- **What the task asks**:
Extract precisely the lines that run from the line containing "Where should I" to the end of the records below, with both ends included and pictures omitted.

- **Saved data entries**:
--------------------------------

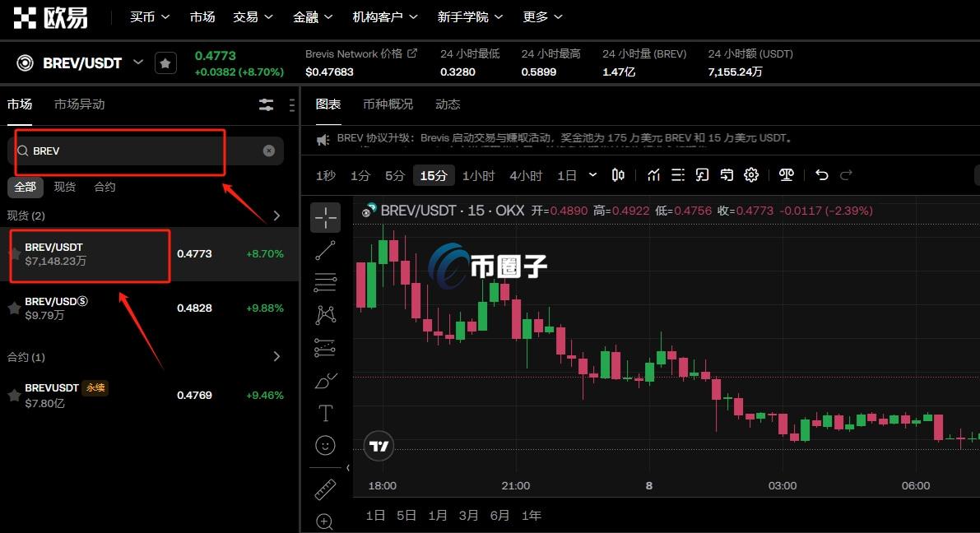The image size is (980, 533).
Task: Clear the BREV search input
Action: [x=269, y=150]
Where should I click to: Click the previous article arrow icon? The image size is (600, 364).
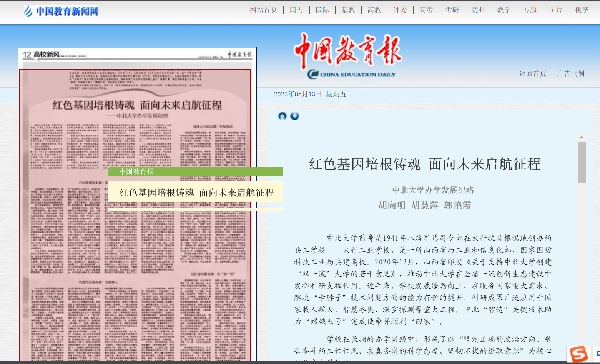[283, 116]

--------------------------------

- **Solution to the exercise**:
Where should I click to: Click the previous article arrow icon? The image size is (600, 364).
[283, 116]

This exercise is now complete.